LauraGr at May 23, 2013 8:50 AM
Amy, my husband Vinnie love to joke around with folks who share our eccentric sense of humor, but we don't pull THAT kind of mean-spirited joke, even if it's NOT April Fool's Day. We've known folks with twisted senses of humor, but only with friends who we know would actually enjoy that kind of macabre humor. Those kind of practical jokers should, to borrow a lyric from WEST SIDE STORY, "stick to (their) own kind!" :-) (Perhaps Prince Charming needs to grow up just a tad?) Anyway, great response to your LW, as always!
Dorian Kathleen Tenore-Bartilucci at May 24, 2013 11:48 AM
Your first sentence shows the deadly importance of commas. "You, like a lot of women..." would become "You like a lot of women."
Wouldn't that be awful?
Patrick at May 28, 2013 3:04 AM
You mean, this one?
I always thought it was cruel, myself. A parent is supposed to be a protector, but this father (amidst the sobs, I can hear the child refer to him as "dad") scared his kid, and continued to video record him even as he was bawling. So, he not only placed his kid in danger, he humiliated him afterwards. That kid is going to have severe trust issues.
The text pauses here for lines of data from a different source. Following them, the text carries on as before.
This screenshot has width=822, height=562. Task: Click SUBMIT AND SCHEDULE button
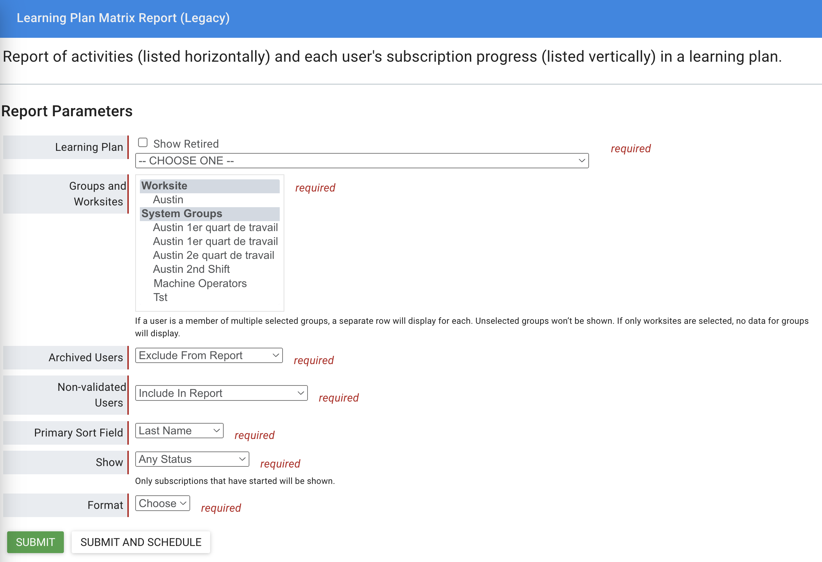point(141,542)
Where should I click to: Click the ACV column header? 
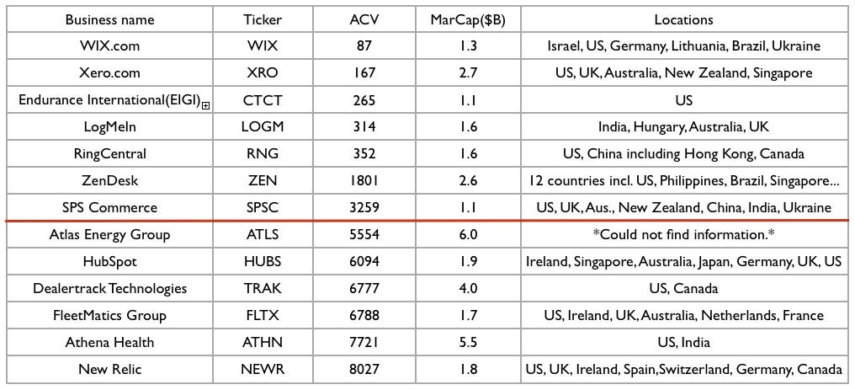point(364,19)
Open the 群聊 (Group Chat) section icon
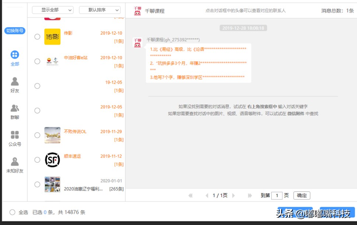Image resolution: width=357 pixels, height=225 pixels. 15,107
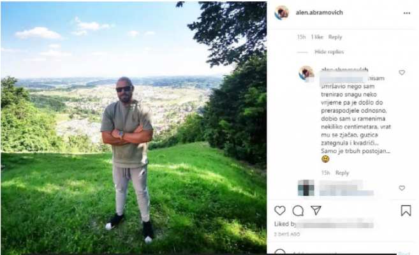The image size is (419, 255).
Task: Open alen.abramovich profile picture in header
Action: tap(282, 13)
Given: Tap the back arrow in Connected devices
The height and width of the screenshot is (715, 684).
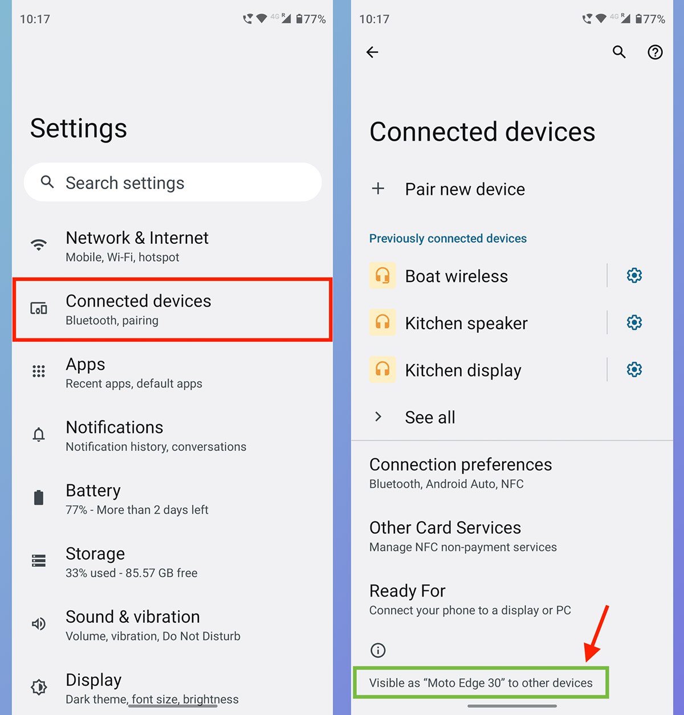Looking at the screenshot, I should pos(372,52).
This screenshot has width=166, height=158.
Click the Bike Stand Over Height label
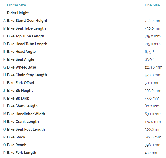pos(27,21)
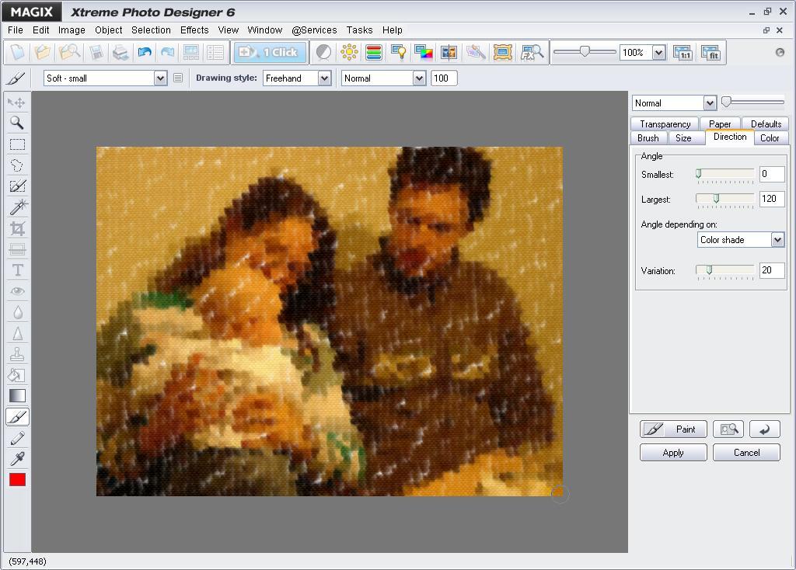Switch to the Transparency tab
Image resolution: width=796 pixels, height=570 pixels.
pyautogui.click(x=665, y=123)
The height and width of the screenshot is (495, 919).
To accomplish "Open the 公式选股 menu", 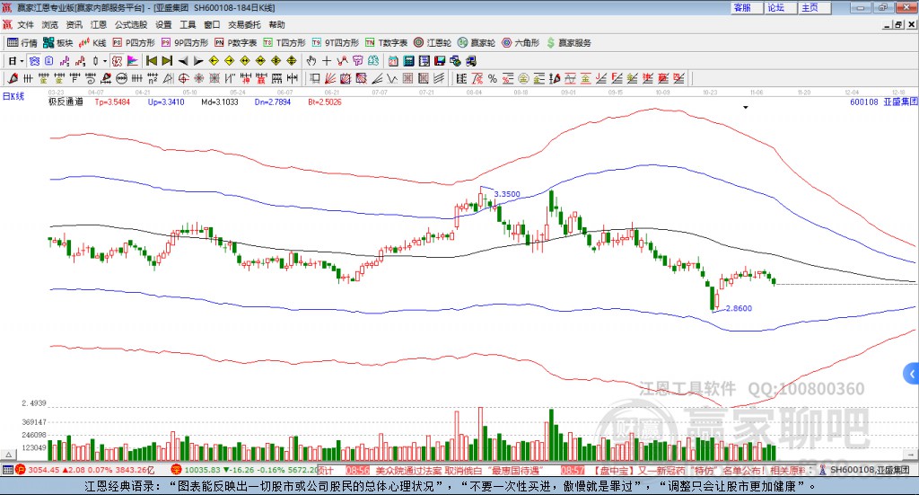I will pos(130,25).
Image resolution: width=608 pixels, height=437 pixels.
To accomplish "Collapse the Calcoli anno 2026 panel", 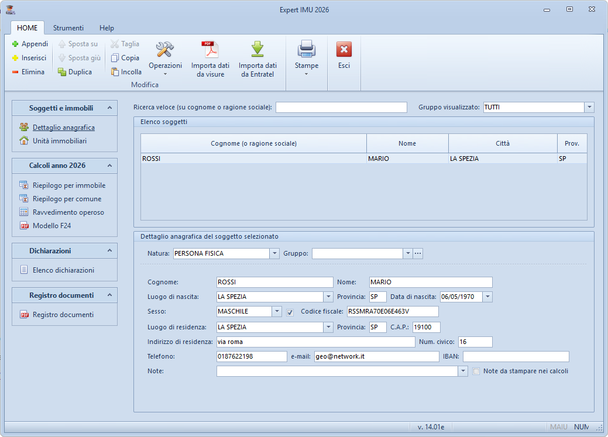I will (109, 166).
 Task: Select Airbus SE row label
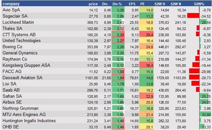click(12, 102)
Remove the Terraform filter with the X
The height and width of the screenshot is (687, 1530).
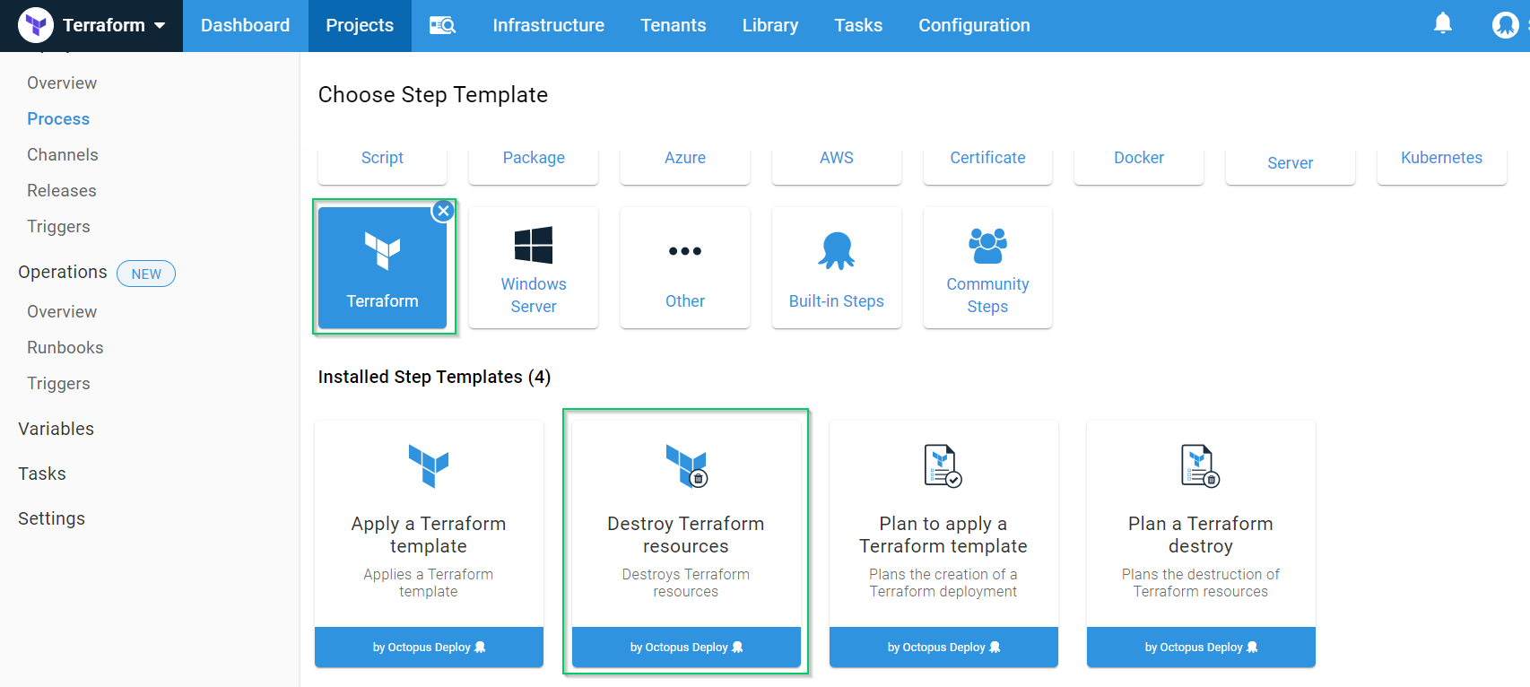(x=443, y=211)
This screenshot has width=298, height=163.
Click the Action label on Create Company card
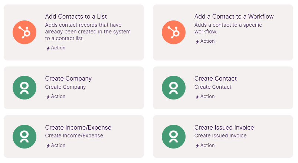[x=58, y=97]
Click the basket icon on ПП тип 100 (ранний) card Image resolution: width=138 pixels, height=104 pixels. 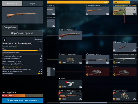60,38
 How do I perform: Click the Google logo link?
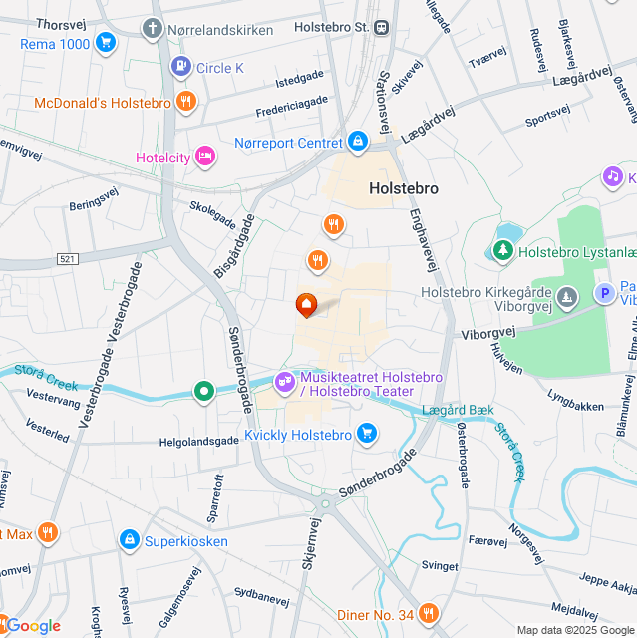coord(33,626)
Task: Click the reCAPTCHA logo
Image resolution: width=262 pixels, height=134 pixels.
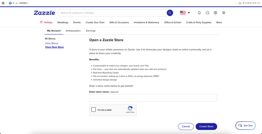Action: click(x=130, y=108)
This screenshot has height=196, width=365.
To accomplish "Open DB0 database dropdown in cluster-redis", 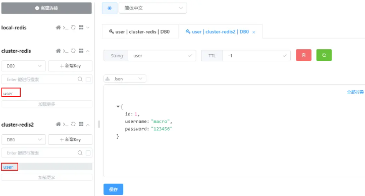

Patrick at May 28, 2013 3:14 AM
We all have done stupid things because we thought it would be funny or cool. If we were raised by/with assholes, we probably did more than average people. What's important here is if the LW learns from this miscalculation or if he continues with his asshole ways. Tell him why it backfired and ask him to think three times before putting your feelings at risk again. Give him a chance to be a stand up guy.
If we rejected each person based on one asshole event, life would be pretty lonesome.